Essentially the libertarian argument aims to open up the arena of speech acts to include acts that are harmful to others, in a similar way to its rejection of all restrictions of individual thought and action.

Free speech in a post-modern World.

One way that the arena of free speech has been closed down is through the addition of greater sensitivity of particular audiences.  Which is to say, that through sensitive recognition of downstream or non-linear casual effects, certain subjects are ruled out as harmful to public discourse.

This standard of speech may soon be enforced by means other than a sense of social approbation, either by law or through the technologies referred in earlier posts, such that some topics are recognised as intrinsically harmful.

Beyond this, we can expect states of a totalitarian or authoritarian bent, or simply cliques within states bent on power to adopt technologies to circumscribe the extent of non-harmful speech. Such that certain areas or topics are made intrinsically harmful to raise.

This is a reduction of the sphere of possible free-speech by increasing that range of speech that brings harm. So that the area of “freedom” itself is shrunk. Leaving speech in theory free, but the harm of speech increased.

This is a social, cultural and technological challenge.
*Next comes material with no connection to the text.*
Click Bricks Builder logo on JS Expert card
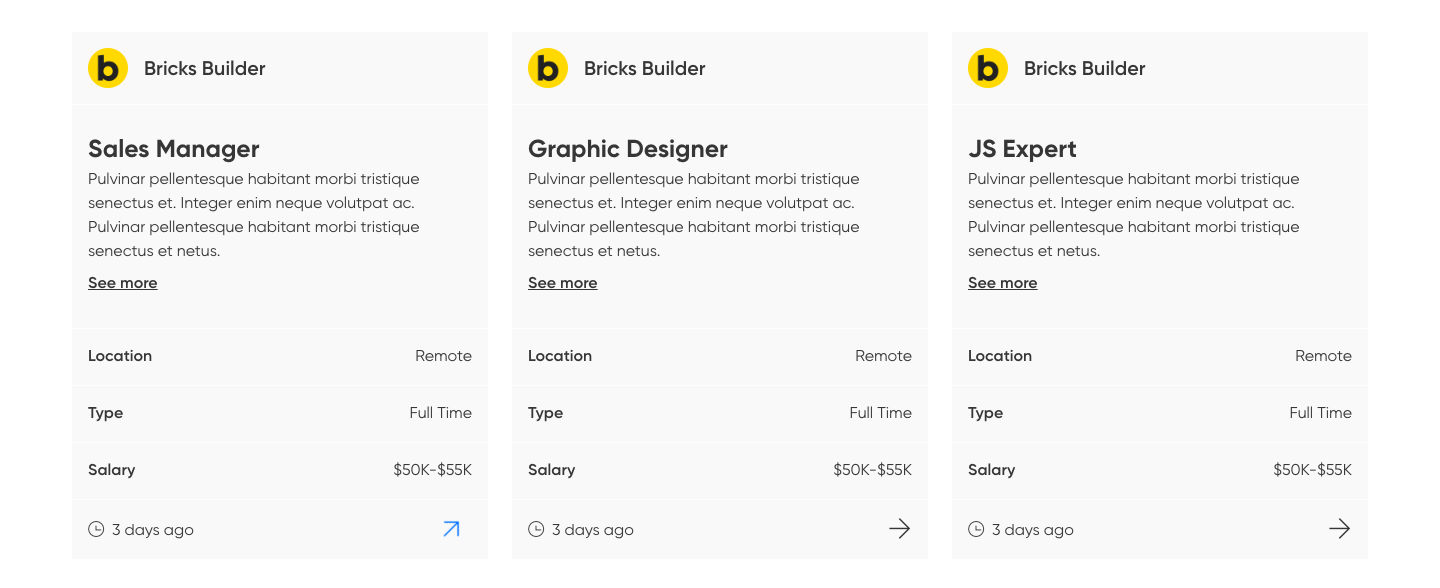 988,68
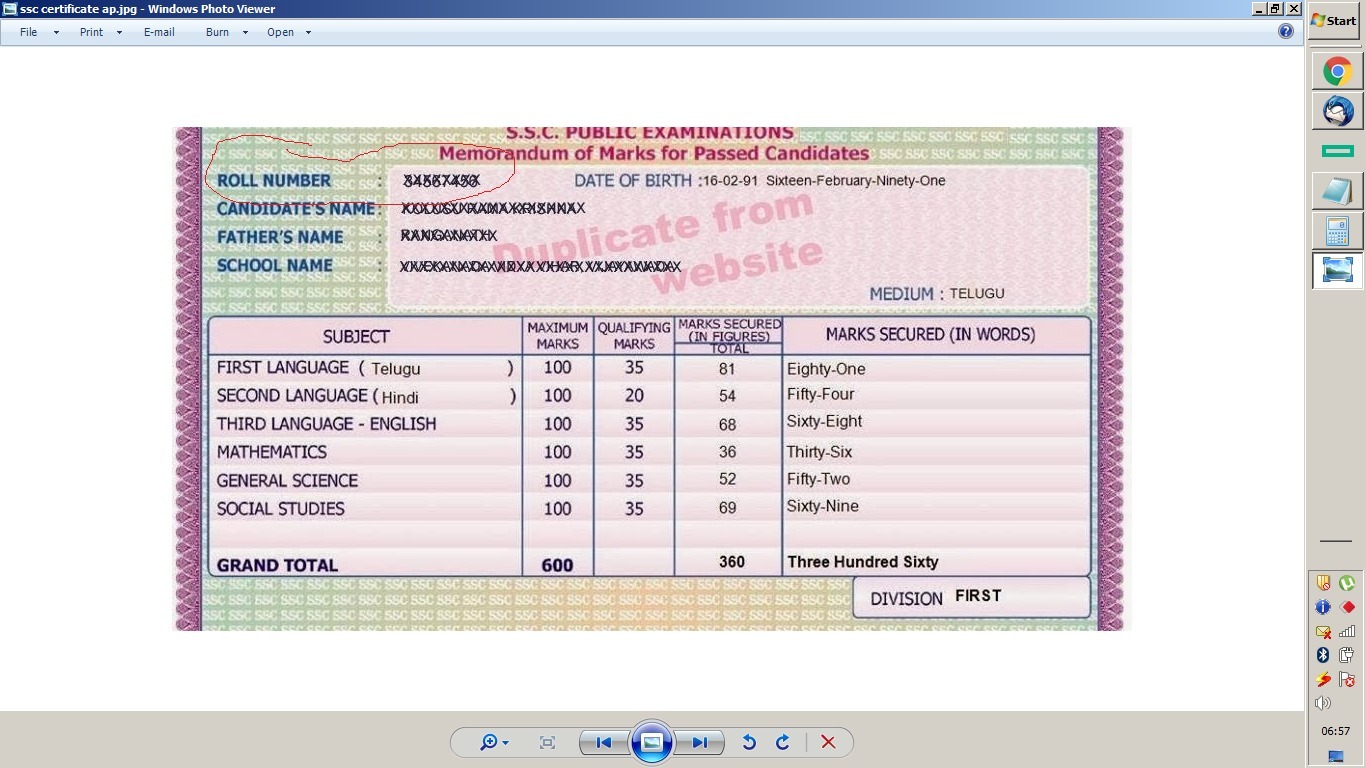
Task: Open the Bluetooth tray icon
Action: click(1323, 654)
If the technology to enforce speech acts and the platforms on which the acts are broadcast are removed from the area of free discussion this can only exacerbate the problem.

The proscription of speech

For a long time, areas of the left leaning liberalism in the US and around the world have held certain topics as off limits. Far from erasing the ideas from the public mind, they have created a sense of frustration and repression among many. The topics deemed off limits, such as racism, have increased their hold on culture and public discourse rather than ebbed away.

The ability of those groups seeking to address these topics is limited by the shrinking of the acceptable range of vocabulary and ideas that can be used in discussing a topic. This leaves those audiences and communities under a self-imposed Orwellianist omerta, which does little to help address the clarity of thought on the matter.

We are now faced with the imposition of such restrictions through surveillance technology and approbation via social media. The question then becomes harm to who? How sensitive must we be and what are we expected to know about the listener before we speak?  Can we as a society address the pressing problems that we face as nations, groups and as a species if the area of harmful speech is extended further?

In a world of ecological fragility, heightened competition, the dissolution of borders and the blending of cultures, a world which is advancing more rapidly than the capacity of any individual human mind to comprehend; it is essential that we as intelligent societies are aware of the both the causes and the solutions available to confront these challenges. 

While the sensitivity that attention to the listener breeds must be a welcome development, to subscribe the area of free speech, by increasing the harm of that speech causes is a threat to the ability of societies to evolve and adapt to changes.

In particular it removes the essential error correction mechanism that is political and social dissent and leaves power to ossify into a status quo.  An ossified power, bent on protecting its own proscribed lexicon seems unlikely to bring the greatest benefit to the greatest number with the tools available.